***** Texte à lire
La première se trouve dans la loi française de 1948, qui cadre
les locations anciennes en France, toujours en vigueur 69 ans
après son vote et qui concerne encore 200 000 foyers essentiellement
à Paris. La loi de 1948 a permis aux locataires anciens en France,
d'acheter les appartements qu'ils louaient au prix du marché avec
une décote allant jusqu'à 50%. Il peut en être ainsi au Liban
avec les grands propriétaires de logements anciens.
.
La seconde réside dans une obligation que les pouvoirs publics au
Liban imposent aux promoteurs qui détruisent les immeubles anciens
(1-6 étages), pour y construire des tours (10-50 étages),
de revendre des appartements neufs aux locataires anciens qui y
logeaient auparavant, au prix de revient. Dans ce cadre, on peut
même imaginer une autre obligation inspirée par la loi française
relative à la Solidarité et au Renouvellement Urbains (dite loi
SRU, votée en 2000). Pour favoriser la mixité sociale et lutter
contre la constitution de ghettos par classe sociale, l'Etat français
impose aux communes de disposer de 25% de logements sociaux. Ainsi,
l'Etat libanais peut imposer à tous les promoteurs de logements
neufs dans Beyrouth et ailleurs, de réserver 25% des surfaces de
vente à des locataires anciens du même quartier ou des
locataires nouveaux inscrits sur un registre officiel de
bénéficiaires à faibles revenus qui souhaitent accéder à la
propriété. Dans les deux cas, il reviendra à l'Etat libanais de se
porter garant et d'accorder des prêts à taux zéro aux personnes
concernées.
.
La troisième est celle où l'Etat libanais prend en charge
lui-même, directement, la construction et la mise en vente de
logements au prix de revient dans tous les quartiers du
Petit-Beyrouth et non d'envoyer les indésirables locataires
anciens en dehors de la capitale, comme le souhaitent quelques
humanistes de la dernière pluie.
**********
Consignes —
A. Restituez mot pour mot le texte sur le logement des locataires anciens au Liban.
B. Dans les lignes à traiter, retapez à l'identique uniquement le passage commençant à la ligne qui contient "Viewport: 736px width, 400px height." et se terminant à la ligne qui contient "pos(1511,227)", ces deux lignes comprises. Laissez les images de côté.
***** Lignes à traiter
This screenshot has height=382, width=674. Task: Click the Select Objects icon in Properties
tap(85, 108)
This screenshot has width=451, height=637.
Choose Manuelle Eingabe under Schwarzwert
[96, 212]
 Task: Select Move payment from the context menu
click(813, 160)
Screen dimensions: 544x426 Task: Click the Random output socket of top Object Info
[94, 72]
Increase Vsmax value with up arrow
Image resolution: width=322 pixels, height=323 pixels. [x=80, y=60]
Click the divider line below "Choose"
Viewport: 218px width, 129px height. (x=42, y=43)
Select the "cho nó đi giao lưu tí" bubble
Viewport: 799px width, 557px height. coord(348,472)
**********
***** Lignes à traiter
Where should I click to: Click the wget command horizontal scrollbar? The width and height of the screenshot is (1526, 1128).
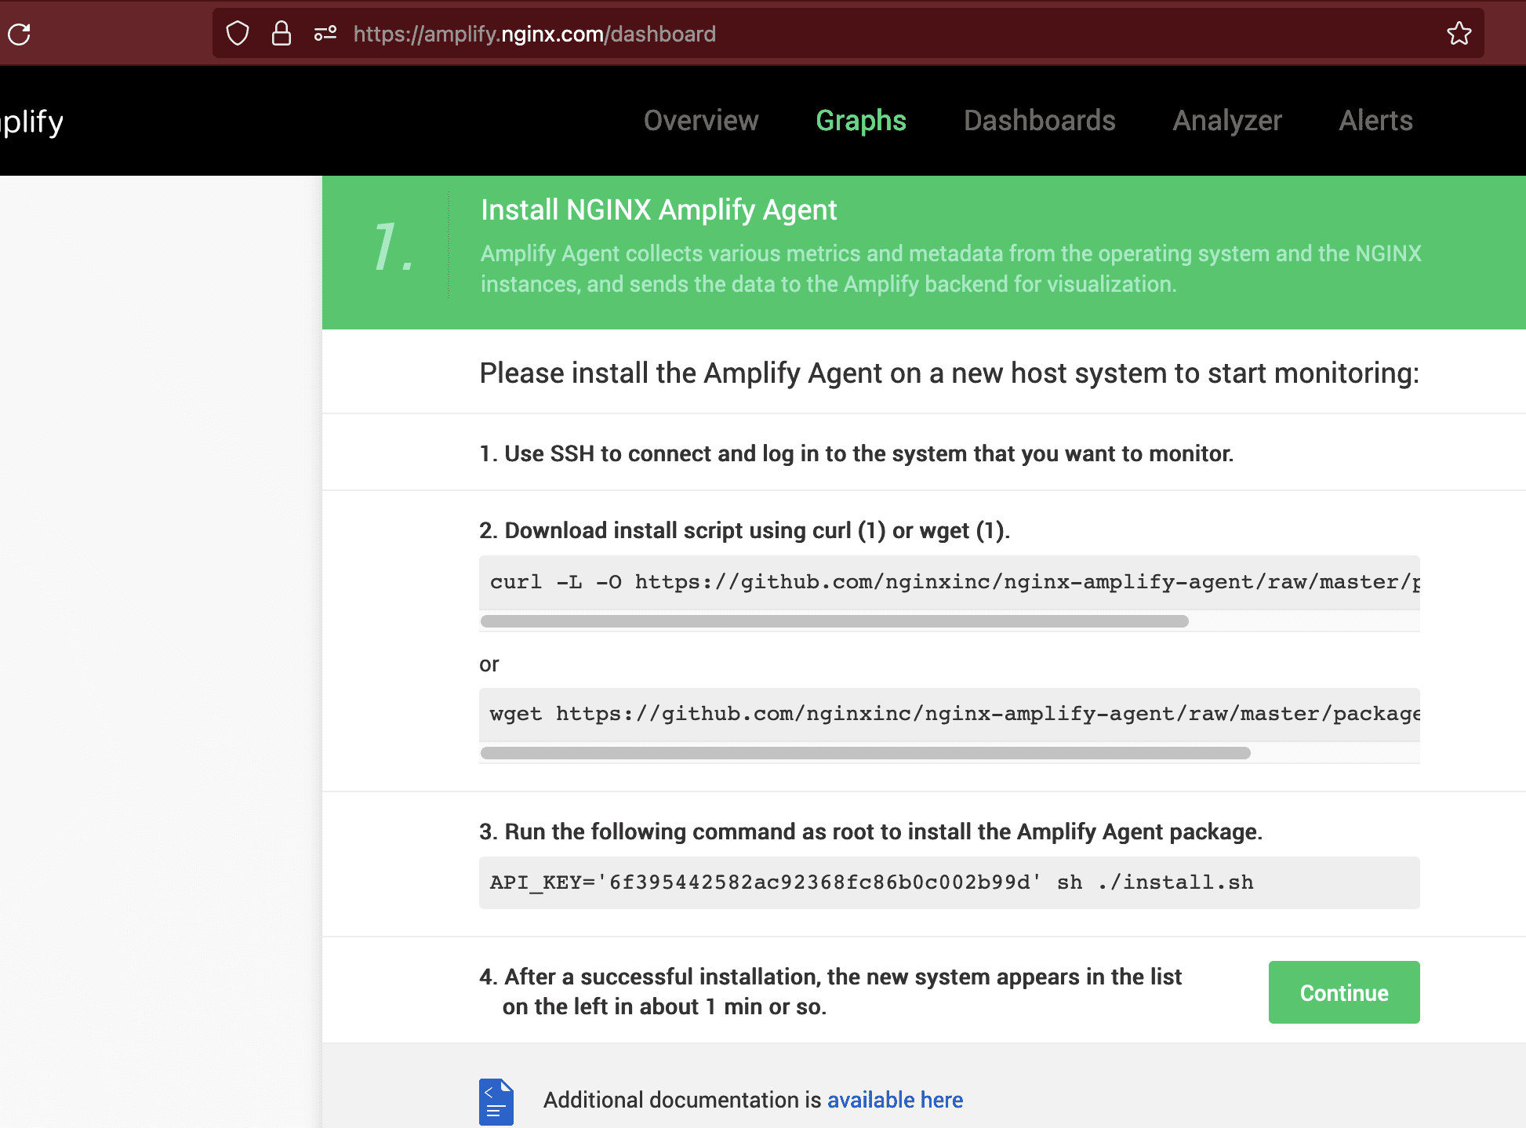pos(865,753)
**********
***** Lignes à traiter
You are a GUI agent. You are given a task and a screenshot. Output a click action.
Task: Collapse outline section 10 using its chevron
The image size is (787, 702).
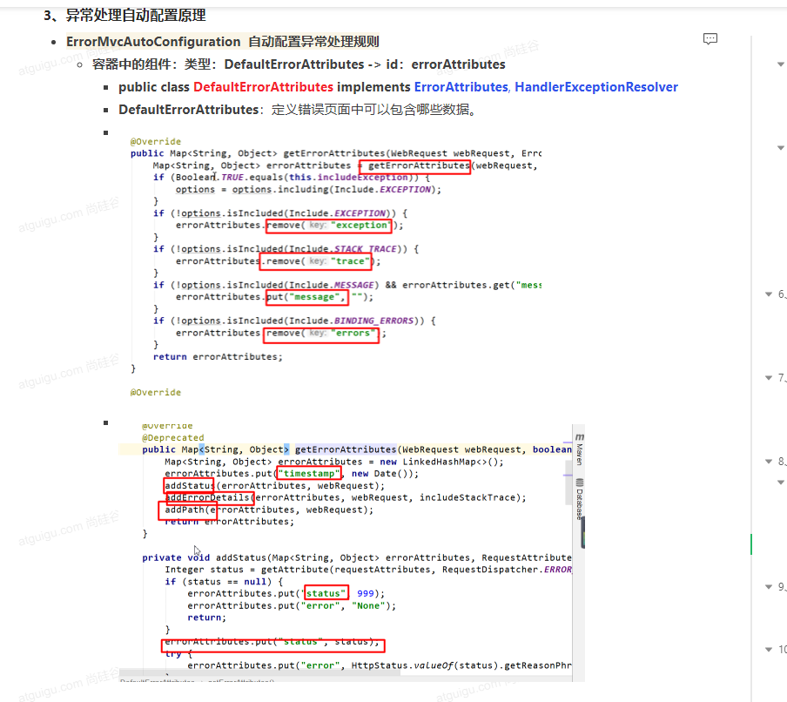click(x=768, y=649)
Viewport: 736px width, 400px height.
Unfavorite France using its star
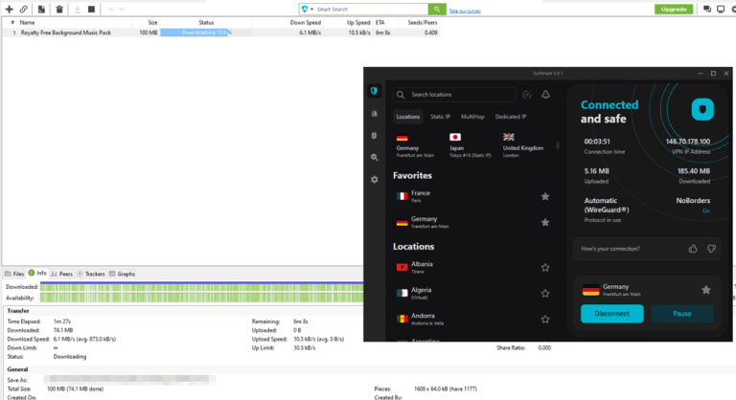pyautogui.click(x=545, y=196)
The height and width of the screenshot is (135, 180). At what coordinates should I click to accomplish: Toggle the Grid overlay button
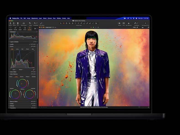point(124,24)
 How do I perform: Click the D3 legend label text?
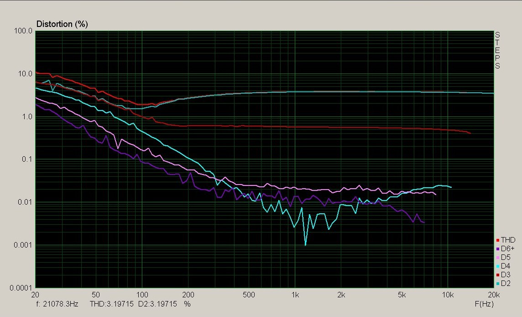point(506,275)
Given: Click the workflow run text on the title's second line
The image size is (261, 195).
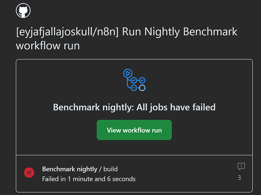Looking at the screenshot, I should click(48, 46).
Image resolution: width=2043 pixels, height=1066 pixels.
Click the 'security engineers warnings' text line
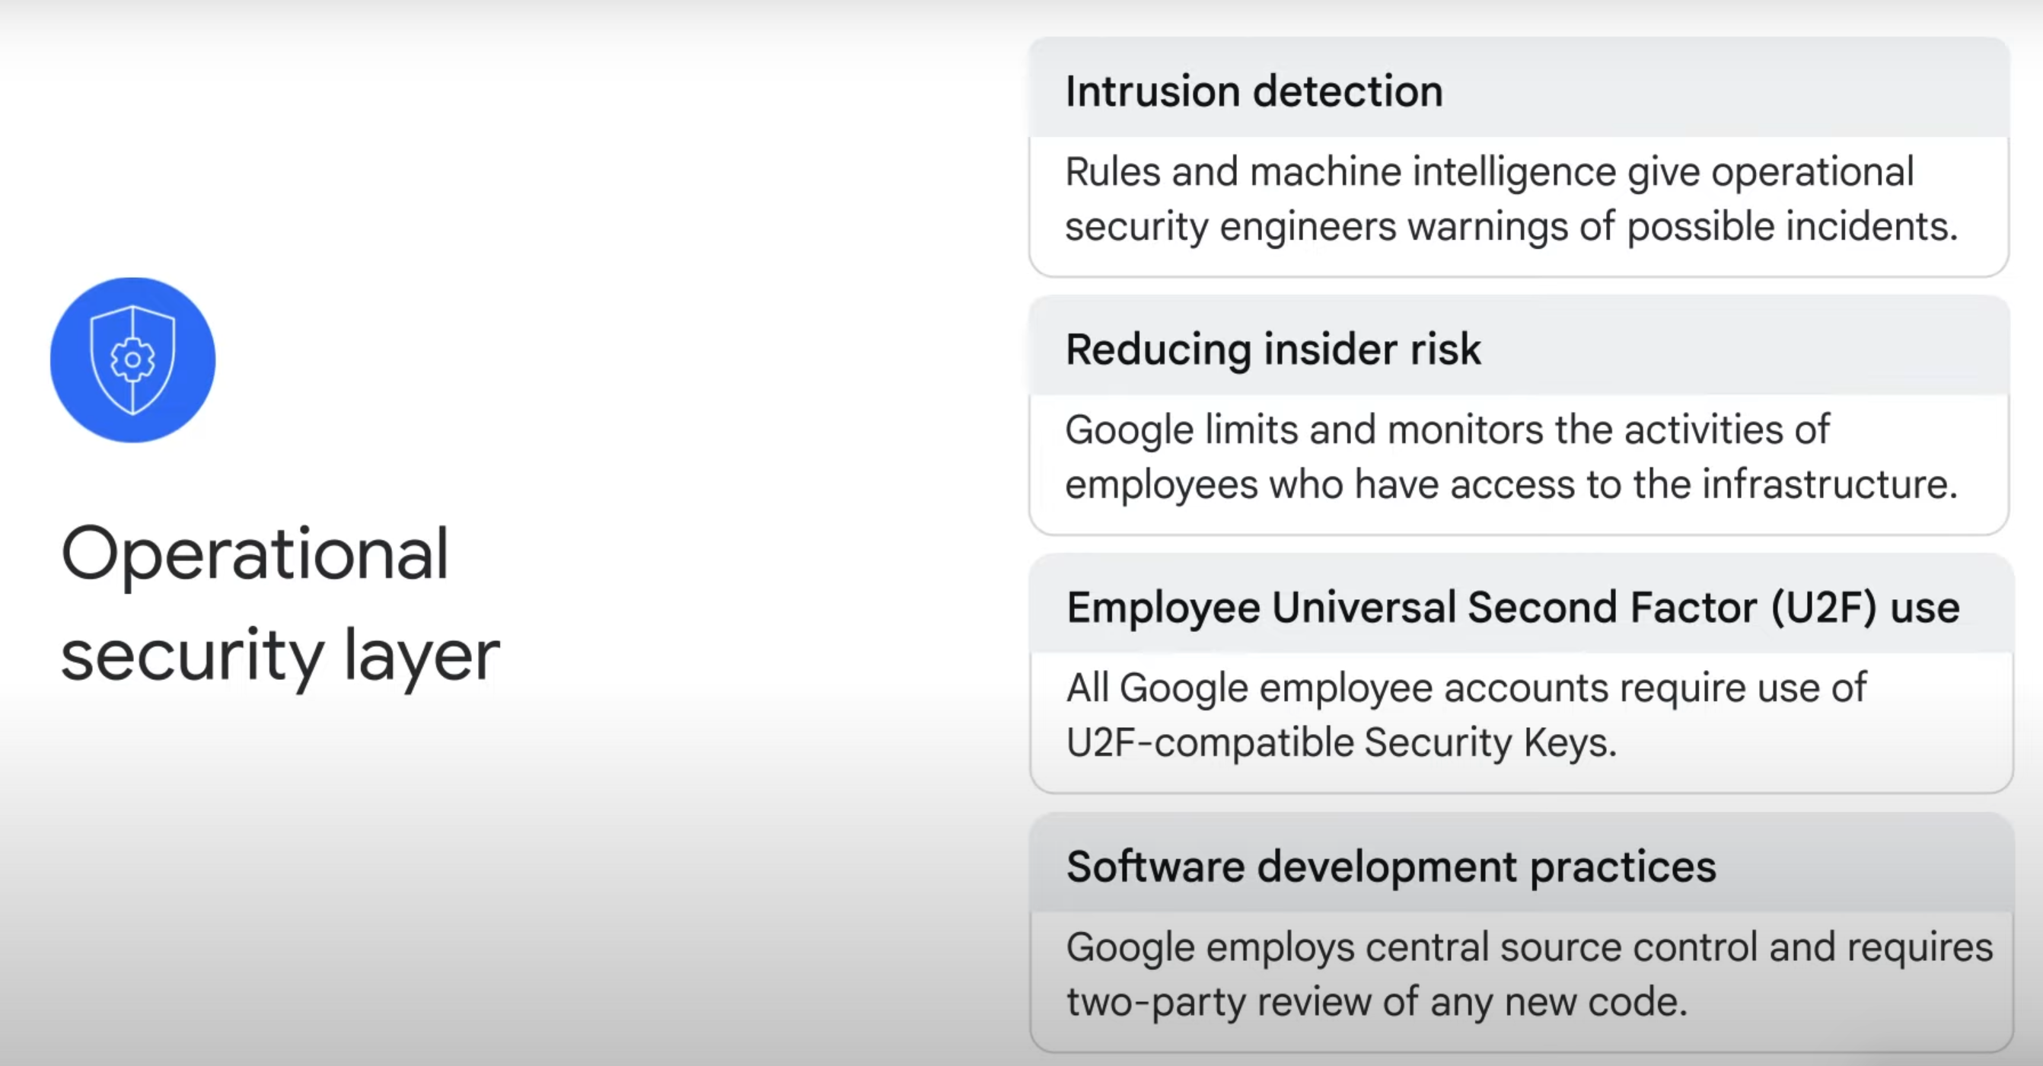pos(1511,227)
**********
Réponses dans l'ordre —
A.
La première se trouve dans la loi française de 1948, qui cadre
les locations anciennes en France, toujours en vigueur 69 ans
après son vote et qui concerne encore 200 000 foyers essentiellement
à Paris. La loi de 1948 a permis aux locataires anciens en France,
d'acheter les appartements qu'ils louaient au prix du marché avec
une décote allant jusqu'à 50%. Il peut en être ainsi au Liban
avec les grands propriétaires de logements anciens.
.
La seconde réside dans une obligation que les pouvoirs publics au
Liban imposent aux promoteurs qui détruisent les immeubles anciens
(1-6 étages), pour y construire des tours (10-50 étages),
de revendre des appartements neufs aux locataires anciens qui y
logeaient auparavant, au prix de revient. Dans ce cadre, on peut
même imaginer une autre obligation inspirée par la loi française
relative à la Solidarité et au Renouvellement Urbains (dite loi
SRU, votée en 2000). Pour favoriser la mixité sociale et lutter
contre la constitution de ghettos par classe sociale, l'Etat français
impose aux communes de disposer de 25% de logements sociaux. Ainsi,
l'Etat libanais peut imposer à tous les promoteurs de logements
neufs dans Beyrouth et ailleurs, de réserver 25% des surfaces de
vente à des locataires anciens du même quartier ou des
locataires nouveaux inscrits sur un registre officiel de
bénéficiaires à faibles revenus qui souhaitent accéder à la
propriété. Dans les deux cas, il reviendra à l'Etat libanais de se
porter garant et d'accorder des prêts à taux zéro aux personnes
concernées.
.
La troisième est celle où l'Etat libanais prend en charge
lui-même, directement, la construction et la mise en vente de
logements au prix de revient dans tous les quartiers du
Petit-Beyrouth et non d'envoyer les indésirables locataires
anciens en dehors de la capitale, comme le souhaitent quelques
humanistes de la dernière pluie.

B.
Viewport: 736px width, 400px height.
Unfavorite France using its star
pyautogui.click(x=545, y=196)
The height and width of the screenshot is (135, 180). At what coordinates should I click to accomplish: Toggle the Grid overlay button
point(124,24)
 How do I perform: Click the D3 legend label text?
point(506,275)
Given: Click the workflow run text on the title's second line
The image size is (261, 195).
Looking at the screenshot, I should click(48, 46).
Image resolution: width=2043 pixels, height=1066 pixels.
Click the 'security engineers warnings' text line
pos(1511,227)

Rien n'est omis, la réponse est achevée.